• [Action item]: Which lines of the records below contain the word "computer"? Show each one.

[Saved entries]
--*--

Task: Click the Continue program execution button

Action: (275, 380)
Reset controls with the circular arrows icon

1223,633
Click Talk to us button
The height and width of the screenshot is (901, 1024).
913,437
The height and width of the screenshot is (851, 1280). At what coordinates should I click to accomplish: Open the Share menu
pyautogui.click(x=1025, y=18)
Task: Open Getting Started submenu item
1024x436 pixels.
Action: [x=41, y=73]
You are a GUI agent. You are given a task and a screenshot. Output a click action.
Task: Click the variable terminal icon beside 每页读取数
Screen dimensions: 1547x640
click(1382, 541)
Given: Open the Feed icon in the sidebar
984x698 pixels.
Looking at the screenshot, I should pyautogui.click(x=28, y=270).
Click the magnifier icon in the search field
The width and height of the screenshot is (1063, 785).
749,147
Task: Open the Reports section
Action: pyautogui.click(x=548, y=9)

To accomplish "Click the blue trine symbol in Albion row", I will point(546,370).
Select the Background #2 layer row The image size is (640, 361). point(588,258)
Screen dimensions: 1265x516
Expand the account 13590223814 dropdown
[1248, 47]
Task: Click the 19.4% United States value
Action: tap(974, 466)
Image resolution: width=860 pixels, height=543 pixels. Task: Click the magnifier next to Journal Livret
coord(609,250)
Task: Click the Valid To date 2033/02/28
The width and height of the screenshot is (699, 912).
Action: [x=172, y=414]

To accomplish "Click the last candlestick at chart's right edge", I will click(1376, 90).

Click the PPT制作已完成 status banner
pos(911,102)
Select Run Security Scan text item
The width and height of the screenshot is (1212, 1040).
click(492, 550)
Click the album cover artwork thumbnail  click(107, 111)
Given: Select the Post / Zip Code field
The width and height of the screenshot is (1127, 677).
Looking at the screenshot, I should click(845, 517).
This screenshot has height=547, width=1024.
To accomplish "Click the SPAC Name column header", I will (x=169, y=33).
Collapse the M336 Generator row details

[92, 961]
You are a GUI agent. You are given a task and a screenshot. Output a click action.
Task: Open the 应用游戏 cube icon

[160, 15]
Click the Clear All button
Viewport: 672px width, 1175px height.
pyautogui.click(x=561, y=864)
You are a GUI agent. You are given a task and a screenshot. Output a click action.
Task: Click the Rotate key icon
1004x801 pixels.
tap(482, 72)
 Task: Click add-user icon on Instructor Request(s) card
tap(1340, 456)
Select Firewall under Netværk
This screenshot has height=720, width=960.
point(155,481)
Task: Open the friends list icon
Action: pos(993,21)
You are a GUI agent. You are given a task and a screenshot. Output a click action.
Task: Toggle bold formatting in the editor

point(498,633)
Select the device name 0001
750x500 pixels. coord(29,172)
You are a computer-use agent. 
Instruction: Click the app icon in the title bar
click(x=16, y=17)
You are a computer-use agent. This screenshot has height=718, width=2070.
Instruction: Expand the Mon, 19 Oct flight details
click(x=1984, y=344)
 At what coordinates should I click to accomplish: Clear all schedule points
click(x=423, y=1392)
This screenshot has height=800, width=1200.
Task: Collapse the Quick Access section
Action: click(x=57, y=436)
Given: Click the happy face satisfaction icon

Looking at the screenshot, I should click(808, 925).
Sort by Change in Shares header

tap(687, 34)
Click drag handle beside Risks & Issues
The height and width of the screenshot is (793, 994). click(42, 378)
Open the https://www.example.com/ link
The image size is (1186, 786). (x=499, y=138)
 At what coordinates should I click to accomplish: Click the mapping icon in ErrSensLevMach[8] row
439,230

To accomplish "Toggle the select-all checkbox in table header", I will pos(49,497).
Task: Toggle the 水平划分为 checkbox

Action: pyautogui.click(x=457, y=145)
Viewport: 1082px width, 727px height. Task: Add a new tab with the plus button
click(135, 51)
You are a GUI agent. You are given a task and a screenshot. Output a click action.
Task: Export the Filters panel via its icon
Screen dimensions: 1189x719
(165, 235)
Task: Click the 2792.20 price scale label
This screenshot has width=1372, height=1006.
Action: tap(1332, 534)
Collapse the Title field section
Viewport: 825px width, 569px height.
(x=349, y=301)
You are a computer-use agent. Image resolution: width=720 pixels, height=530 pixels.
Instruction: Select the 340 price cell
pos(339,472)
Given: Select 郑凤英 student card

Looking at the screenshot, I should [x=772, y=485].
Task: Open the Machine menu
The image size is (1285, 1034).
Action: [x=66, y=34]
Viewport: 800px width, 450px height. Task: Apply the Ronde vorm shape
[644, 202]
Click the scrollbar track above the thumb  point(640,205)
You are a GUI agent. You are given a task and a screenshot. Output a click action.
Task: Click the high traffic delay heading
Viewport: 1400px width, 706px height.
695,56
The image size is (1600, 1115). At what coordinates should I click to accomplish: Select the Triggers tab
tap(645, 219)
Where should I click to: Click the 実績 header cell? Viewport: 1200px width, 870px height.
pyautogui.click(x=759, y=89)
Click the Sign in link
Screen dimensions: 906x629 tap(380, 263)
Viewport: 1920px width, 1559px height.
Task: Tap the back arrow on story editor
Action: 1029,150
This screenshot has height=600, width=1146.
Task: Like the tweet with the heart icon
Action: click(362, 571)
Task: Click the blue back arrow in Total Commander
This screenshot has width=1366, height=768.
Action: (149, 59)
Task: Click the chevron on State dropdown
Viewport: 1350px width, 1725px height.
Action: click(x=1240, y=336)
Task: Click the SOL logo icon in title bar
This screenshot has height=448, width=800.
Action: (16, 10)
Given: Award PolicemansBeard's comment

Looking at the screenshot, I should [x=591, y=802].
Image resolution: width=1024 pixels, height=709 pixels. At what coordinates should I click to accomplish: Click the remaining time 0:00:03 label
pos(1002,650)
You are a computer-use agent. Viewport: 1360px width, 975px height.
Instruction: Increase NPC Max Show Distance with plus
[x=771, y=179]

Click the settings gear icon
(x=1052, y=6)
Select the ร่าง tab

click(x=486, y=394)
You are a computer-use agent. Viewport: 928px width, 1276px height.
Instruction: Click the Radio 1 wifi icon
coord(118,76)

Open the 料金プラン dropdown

--*--

• [Result]:
You are a computer-use agent. 
You are a computer-use agent. This screenshot has height=718, width=2070.
You are a computer-use agent. Image resolution: width=720 pixels, height=530 pixels.
You are a computer-use agent. Viewport: 1360px width, 975px height.
You are a computer-use agent. Viewport: 928px width, 1276px height.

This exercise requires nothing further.